But now that a civil and a regional wars have broken out, the degree of US influence in Yemen has been exposed as limited, their war on Al-Qaeda in the Arabian Peninsula, in the larger context of political, tribal and regional rivalry, as insignificant.
The failure, if we are to utilize the term, is of course, not just American, but involve most of US allies, who have ignored Yemen’s protracted misery – poverty, corruption, violence and the lack of any political horizon, until the country finally imploded. When the Houthis took over Sanaa last September, a foolish act by any account, only then did the situation in Yemen became urgent enough for intervention.
For a long time, the US seemed invulnerable to what even Yemen analysts admit is a intricate subject to understand, let alone attempt to explain in a straightforward manner. The US drones buzzed overheadindependent from all of this. They ‘took out’ whomever they suspected was al-Qaeda affiliate. President Barack Obama was even revealed to have approved of a ‘secret kill list’, and agreed to consider counting casualties in such a way that “essentially designates all military-aged males in a strike zone as military combatants.”
That responsibility of mending broken Yemen was left to the United Nations. But with regional rivalry between Iran and Gulf countries at its peak, UN envoys had little margin for meaningful negotiations. Despite repeated assurances that the ‘national dialogue’ was on its way to repair Yemen’s body politic, it all failed.
But the US continued with its war unabated, arming whomever it deemed an ally, exploiting regional differences, and promoting the power of al-Qaeda in ways that far exceeded their presence on the ground. It saw Yemen as a convenient ‘war on terror’, enough to give Obama the tough persona that American voters love about their presidents, without the high risk of military quagmires like the ones that his predecessor, George W. Bush, created in Iraq and Afghanistan.
It was hardly that simple. Even a ‘clean’ drone war activated from faraway places is rarely enough to guarantee results.

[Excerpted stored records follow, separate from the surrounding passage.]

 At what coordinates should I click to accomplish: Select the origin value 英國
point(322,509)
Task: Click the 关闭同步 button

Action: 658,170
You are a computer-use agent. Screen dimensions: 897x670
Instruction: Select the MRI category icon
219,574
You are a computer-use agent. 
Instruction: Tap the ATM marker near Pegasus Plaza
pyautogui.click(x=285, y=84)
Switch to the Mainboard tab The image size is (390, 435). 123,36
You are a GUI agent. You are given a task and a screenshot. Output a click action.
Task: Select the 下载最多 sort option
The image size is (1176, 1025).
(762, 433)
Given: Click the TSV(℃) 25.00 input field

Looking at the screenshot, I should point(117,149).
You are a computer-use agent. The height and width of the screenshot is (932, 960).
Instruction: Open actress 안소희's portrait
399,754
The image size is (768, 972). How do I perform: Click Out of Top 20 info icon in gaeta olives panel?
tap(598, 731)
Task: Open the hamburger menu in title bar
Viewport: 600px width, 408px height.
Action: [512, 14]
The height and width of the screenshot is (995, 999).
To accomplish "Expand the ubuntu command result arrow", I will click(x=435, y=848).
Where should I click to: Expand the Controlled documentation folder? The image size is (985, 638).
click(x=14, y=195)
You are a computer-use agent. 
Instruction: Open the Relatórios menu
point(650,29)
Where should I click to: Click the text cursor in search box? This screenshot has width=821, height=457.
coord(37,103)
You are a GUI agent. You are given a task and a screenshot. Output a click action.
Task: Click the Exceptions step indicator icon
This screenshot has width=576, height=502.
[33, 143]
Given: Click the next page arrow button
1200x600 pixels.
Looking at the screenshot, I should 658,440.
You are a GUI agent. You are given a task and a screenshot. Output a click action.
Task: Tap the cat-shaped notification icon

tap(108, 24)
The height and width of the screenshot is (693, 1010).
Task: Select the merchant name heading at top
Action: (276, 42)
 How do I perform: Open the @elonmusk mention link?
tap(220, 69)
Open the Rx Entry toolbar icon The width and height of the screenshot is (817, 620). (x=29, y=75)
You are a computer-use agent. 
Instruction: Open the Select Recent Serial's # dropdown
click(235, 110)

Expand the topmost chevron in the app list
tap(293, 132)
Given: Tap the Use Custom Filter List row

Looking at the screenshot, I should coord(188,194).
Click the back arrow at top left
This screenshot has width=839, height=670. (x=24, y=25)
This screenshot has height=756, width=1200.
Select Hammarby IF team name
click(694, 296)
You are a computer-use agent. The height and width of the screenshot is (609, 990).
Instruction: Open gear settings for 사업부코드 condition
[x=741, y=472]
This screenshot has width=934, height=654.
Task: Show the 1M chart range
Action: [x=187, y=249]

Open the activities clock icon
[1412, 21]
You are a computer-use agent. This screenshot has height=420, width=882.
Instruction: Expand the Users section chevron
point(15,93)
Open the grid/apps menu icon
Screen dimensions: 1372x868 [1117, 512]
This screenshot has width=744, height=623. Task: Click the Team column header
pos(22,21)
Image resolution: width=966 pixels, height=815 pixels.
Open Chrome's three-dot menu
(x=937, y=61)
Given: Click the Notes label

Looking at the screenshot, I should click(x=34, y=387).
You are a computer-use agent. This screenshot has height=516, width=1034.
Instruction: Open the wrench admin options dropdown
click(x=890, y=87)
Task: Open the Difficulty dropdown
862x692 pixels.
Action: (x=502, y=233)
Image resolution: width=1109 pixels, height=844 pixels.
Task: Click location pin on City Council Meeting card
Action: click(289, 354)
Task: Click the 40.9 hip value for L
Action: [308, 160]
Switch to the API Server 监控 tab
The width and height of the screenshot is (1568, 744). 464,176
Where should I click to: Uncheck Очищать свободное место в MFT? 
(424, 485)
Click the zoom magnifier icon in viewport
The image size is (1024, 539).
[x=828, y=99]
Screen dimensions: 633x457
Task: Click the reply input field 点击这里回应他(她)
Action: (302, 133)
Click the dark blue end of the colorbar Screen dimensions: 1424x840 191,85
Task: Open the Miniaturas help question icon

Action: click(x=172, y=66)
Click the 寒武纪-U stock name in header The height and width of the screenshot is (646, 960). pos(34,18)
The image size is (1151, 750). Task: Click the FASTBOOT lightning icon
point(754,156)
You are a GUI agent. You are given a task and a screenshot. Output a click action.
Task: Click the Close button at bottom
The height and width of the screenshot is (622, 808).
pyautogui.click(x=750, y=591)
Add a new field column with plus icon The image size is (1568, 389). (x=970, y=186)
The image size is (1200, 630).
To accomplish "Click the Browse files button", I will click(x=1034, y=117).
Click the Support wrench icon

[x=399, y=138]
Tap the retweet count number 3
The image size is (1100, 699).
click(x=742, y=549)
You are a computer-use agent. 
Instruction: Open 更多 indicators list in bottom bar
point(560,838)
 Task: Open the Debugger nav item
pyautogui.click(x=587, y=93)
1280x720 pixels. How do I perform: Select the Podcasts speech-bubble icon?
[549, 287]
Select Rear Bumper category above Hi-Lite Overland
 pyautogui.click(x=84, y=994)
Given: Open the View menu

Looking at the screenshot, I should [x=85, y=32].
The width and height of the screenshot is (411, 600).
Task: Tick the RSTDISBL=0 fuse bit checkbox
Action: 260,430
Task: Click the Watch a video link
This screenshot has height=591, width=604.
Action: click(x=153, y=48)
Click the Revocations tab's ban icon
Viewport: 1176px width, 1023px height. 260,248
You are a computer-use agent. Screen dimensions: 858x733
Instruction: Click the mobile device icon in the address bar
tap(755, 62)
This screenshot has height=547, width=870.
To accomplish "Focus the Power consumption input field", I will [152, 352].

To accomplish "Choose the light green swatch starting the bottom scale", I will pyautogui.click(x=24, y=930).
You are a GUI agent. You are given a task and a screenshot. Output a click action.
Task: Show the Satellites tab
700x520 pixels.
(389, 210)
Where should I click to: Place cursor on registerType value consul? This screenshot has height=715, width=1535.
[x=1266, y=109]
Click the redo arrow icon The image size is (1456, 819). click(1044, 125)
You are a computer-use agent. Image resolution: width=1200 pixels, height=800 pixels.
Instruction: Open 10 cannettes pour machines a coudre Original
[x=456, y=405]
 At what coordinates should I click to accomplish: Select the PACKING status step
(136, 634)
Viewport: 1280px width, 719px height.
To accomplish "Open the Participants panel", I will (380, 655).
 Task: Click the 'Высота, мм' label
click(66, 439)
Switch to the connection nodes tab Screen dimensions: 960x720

Set aside the moral responsibility of torturing an already wounded nation, the US seemed to lack understanding of how its actions frustrate and contribute to regional conflicts. Its exasperation of Iraq’s sectarian fault lines following the 2003 invasion, leading to a massive civil war few years later, was a lesson unlearnt. That ‘divide and conquer’ backfired badly. Empowered and brutal US-supported Shia government that took revenge on Sunni tribes and communities across Iraq following the war, met their match with the rise of a brutal so-called ‘Islamic State’ in more recent years, turning Iraq, and of course, Syria, into a savage battleground.
Gone are the days in which US policies alone dictated the course of history in the Middle East. The Iraq war was catastrophic at so many levels, lead amongst which is relegating direct military intervention as a way to achieve strategic and political ends.
The Obama doctrine was an attempt at combining use of US military influence (while scaling down on direct military intervention), on the one hand, and regional and international allies on the other, to sustain US ascendency in the region as much as possible.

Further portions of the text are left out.